Ya, definitely always want to pay respect to the land and not trash it, or cause resource damage, I've been preaching that for forever, but this seems like a new kind of monster. I've posed the question of whether the Leo's are going after people who just trash the lands, and I've got the response that 'It is anyone who breaks the law'.

So, I'll be paying attention to this, especially because I am now a vandweller on public land.


----------



## Sameer

I've never had a problem in 8 years. Rangers have looked at my driver's license and see only a PO Box. 
When I first began living on public land, estimates were 3 million people were doing the same in RVs and various vehicles. Now the estimates are six million. A lot of retired people. Am I a tourist or a traveler or homeless? I am all the above. Many people without resources do not have respect for the land and it ends up trashed. I don't see a movement to remove homeless people from public lands unless they're violating the 14-day rule. They trash the land. The land gets worn out from camping. Go to Washington and Oregon or campgrounds just about anywhere close to a metropolitan area or even a small town and you will find the land full of trash and used toilet paper everywhere. 
Living on public land successfully is possible. I've done that everywhere in the Southwest 8 years. One of the posters or above has a good list what to do to avoid problems with those who take care of the public lands. It's a really good list. Managing our public lands is something that the government that quite well. The forestry service does a good job too. These public lands are held in trust for the people. Millions of us in RVs and various other vehicles live on these lands successfully. It really boils down to this... Be smart and respect the land. It can provide a Wonderful Life living in the most beautiful places.


----------



## Sameer

Coywolf said:


> Also, this has been explained to me that the '14 days in any 30 day period' laws are starting to be applied to ALL public land, regardless of if you move to another area or not. The forest LEO here stated that the only way you could fight such a charge is to provide some sort of proof you were off of public land between your stays, like gas receipts or motel receipts.

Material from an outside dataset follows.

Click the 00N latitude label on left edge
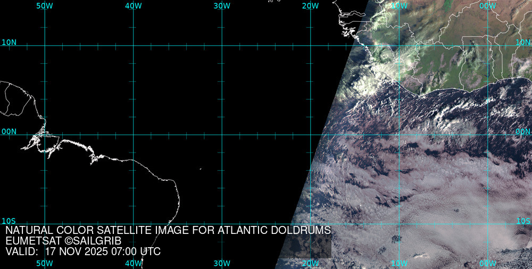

Receipts are a key to success. When in Flag I would shop at Walmart in Winslow. A great receipt


Coywolf said:


> Just as a heads up to people on this thread that might not already know, but I've been a Park Ranger for about 8 years now, this is why I find this very alarming, and am compiling the laws used to make such cases in order to get an understanding of what is behind this.


I actually don't see this happening and see less enforcement in places like Flagstaff which are popular. 
I have to be honest and say that as an advocate for living on public land I see no effort from any agency to Target anyone specific or any specific group if they are following the rules of 14 day stays. 
Public land is a great alternative for someone who chooses to not live in a sticks and bricks or cannot afford a permanent home. You have to have resources meaning money or a small monthly income. You have to follow the rules on public land. In reality public land is available to live on for those who have the resources and the skills. Millions of us do it very successfully. My experience with the forestry people is that they are out to solve problems. Many people are not suited to live on public lands because they do not respect the space.


----------



## Sameer

Coywolf said:


> So what I have heard from the district I work on, they are trying to root out people they believe are homeless, and either drive them out, or build a case against them. This is regardless of the camps creating resource damage, moving a certain distance, or even moving to another forest completely.
> 
> The Leo's are attempting to build profiles from multiple forests, to determine liscense plates, names, and vehicle descriptions of people that are seen to be 'residential' users of public land, in order to get them banned from public land.
> 
> From what I have gathered, this does not necessarily have to do with preventing over usage of the land, more to drive people who are homeless off of it. I'm sure the people who do destroy the land get worse penalties, but from what I have heard sickens me what they say about people who just 'cant find a place to live'.
> 
> I work in a very high use district though, so I'm not sure if this is like this everywhere.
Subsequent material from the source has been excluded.